Would you please restate all of the data exactly?

>>>>>

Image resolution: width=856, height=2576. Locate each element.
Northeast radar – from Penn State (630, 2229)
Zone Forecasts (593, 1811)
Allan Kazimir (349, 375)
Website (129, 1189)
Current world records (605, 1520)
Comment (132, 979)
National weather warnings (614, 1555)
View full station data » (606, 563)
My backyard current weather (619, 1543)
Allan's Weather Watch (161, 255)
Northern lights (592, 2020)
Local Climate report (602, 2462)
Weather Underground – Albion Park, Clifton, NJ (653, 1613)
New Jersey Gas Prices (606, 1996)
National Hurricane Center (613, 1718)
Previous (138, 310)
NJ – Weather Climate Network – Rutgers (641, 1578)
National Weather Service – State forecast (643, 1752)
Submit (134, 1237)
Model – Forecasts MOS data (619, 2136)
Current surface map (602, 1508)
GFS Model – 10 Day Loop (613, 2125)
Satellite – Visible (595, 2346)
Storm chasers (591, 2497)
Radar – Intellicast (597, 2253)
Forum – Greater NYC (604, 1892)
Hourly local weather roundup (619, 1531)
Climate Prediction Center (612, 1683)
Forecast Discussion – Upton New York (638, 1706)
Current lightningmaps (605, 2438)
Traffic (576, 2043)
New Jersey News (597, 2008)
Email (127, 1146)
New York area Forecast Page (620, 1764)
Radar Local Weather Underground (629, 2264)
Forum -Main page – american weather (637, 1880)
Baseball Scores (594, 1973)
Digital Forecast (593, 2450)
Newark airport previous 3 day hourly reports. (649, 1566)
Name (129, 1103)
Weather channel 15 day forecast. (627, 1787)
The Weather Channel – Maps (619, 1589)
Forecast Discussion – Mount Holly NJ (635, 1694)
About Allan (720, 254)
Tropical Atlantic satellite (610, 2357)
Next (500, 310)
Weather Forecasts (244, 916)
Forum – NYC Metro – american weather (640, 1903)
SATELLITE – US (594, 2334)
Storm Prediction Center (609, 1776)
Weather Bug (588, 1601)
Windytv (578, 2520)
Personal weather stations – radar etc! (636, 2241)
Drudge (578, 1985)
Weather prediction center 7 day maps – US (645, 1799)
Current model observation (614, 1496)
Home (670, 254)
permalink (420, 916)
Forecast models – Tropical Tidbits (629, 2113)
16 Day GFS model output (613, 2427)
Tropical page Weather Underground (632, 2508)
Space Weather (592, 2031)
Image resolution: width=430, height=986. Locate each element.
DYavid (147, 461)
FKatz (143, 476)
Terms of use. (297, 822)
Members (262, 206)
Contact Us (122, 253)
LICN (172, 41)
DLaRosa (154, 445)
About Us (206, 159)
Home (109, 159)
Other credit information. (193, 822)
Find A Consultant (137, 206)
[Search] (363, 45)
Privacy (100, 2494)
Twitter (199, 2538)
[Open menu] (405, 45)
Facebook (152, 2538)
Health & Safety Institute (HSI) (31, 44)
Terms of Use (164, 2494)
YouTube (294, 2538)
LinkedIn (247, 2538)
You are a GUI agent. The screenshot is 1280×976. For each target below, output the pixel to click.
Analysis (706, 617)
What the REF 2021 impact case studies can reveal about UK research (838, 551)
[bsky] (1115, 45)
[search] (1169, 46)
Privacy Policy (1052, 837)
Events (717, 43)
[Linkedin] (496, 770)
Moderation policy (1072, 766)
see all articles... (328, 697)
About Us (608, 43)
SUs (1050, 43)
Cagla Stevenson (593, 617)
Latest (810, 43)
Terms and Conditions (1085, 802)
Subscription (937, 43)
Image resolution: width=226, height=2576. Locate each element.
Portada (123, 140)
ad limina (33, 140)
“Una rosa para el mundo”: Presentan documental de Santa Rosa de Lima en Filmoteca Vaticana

<<<<<

§ **TASK ANSWER**:
Image resolution: width=856, height=2576. Locate each element.
Northeast radar – from Penn State (630, 2229)
Zone Forecasts (593, 1811)
Allan Kazimir (349, 375)
Website (129, 1189)
Current world records (605, 1520)
Comment (132, 979)
National weather warnings (614, 1555)
View full station data » (606, 563)
My backyard current weather (619, 1543)
Allan's Weather Watch (161, 255)
Northern lights (592, 2020)
Local Climate report (602, 2462)
Weather Underground – Albion Park, Clifton, NJ (653, 1613)
New Jersey Gas Prices (606, 1996)
National Hurricane Center (613, 1718)
Previous (138, 310)
NJ – Weather Climate Network – Rutgers (641, 1578)
National Weather Service – State forecast (643, 1752)
Submit (134, 1237)
Model – Forecasts MOS data (619, 2136)
Current surface map (602, 1508)
GFS Model – 10 Day Loop (613, 2125)
Satellite – Visible (595, 2346)
Storm chasers (591, 2497)
Radar – Intellicast (597, 2253)
Forum – Greater NYC (604, 1892)
Hourly local weather roundup (619, 1531)
Climate Prediction Center (612, 1683)
Forecast Discussion – Upton New York (638, 1706)
Current lightningmaps (605, 2438)
Traffic (576, 2043)
New Jersey News (597, 2008)
Email (127, 1146)
New York area Forecast Page (620, 1764)
Radar Local Weather Underground (629, 2264)
Forum -Main page – american weather (637, 1880)
Baseball Scores (594, 1973)
Digital Forecast (593, 2450)
Newark airport previous 3 day hourly reports. (649, 1566)
Name (129, 1103)
Weather channel 15 day forecast. (627, 1787)
The Weather Channel – Maps (619, 1589)
Forecast Discussion – Mount Holly NJ (635, 1694)
About Allan (720, 254)
Tropical Atlantic satellite (610, 2357)
Next (500, 310)
Weather Forecasts (244, 916)
Forum – NYC Metro – american weather (640, 1903)
SATELLITE – US (594, 2334)
Storm Prediction Center (609, 1776)
Weather Bug (588, 1601)
Windytv (578, 2520)
Personal weather stations – radar etc! (636, 2241)
Drudge (578, 1985)
Weather prediction center 7 day maps – US (645, 1799)
Current model observation (614, 1496)
Home (670, 254)
permalink (420, 916)
Forecast models – Tropical Tidbits (629, 2113)
16 Day GFS model output (613, 2427)
Tropical page Weather Underground (632, 2508)
Space Weather (592, 2031)
Image resolution: width=430, height=986. Locate each element.
DYavid (147, 461)
FKatz (143, 476)
Terms of use. (297, 822)
Members (262, 206)
Contact Us (122, 253)
LICN (172, 41)
DLaRosa (154, 445)
About Us (206, 159)
Home (109, 159)
Other credit information. (193, 822)
Find A Consultant (137, 206)
[Search] (363, 45)
Privacy (100, 2494)
Twitter (199, 2538)
[Open menu] (405, 45)
Facebook (152, 2538)
Health & Safety Institute (HSI) (31, 44)
Terms of Use (164, 2494)
YouTube (294, 2538)
LinkedIn (247, 2538)
You are a GUI agent. The screenshot is 1280×976. For each target below, output the pixel to click.
Analysis (706, 617)
What the REF 2021 impact case studies can reveal about UK research (838, 551)
[bsky] (1115, 45)
[search] (1169, 46)
Privacy Policy (1052, 837)
Events (717, 43)
[Linkedin] (496, 770)
Moderation policy (1072, 766)
see all articles... (328, 697)
About Us (608, 43)
SUs (1050, 43)
Cagla Stevenson (593, 617)
Latest (810, 43)
Terms and Conditions (1085, 802)
Subscription (937, 43)
Image resolution: width=226, height=2576. Locate each element.
Portada (123, 140)
ad limina (33, 140)
“Una rosa para el mundo”: Presentan documental de Santa Rosa de Lima en Filmoteca Vaticana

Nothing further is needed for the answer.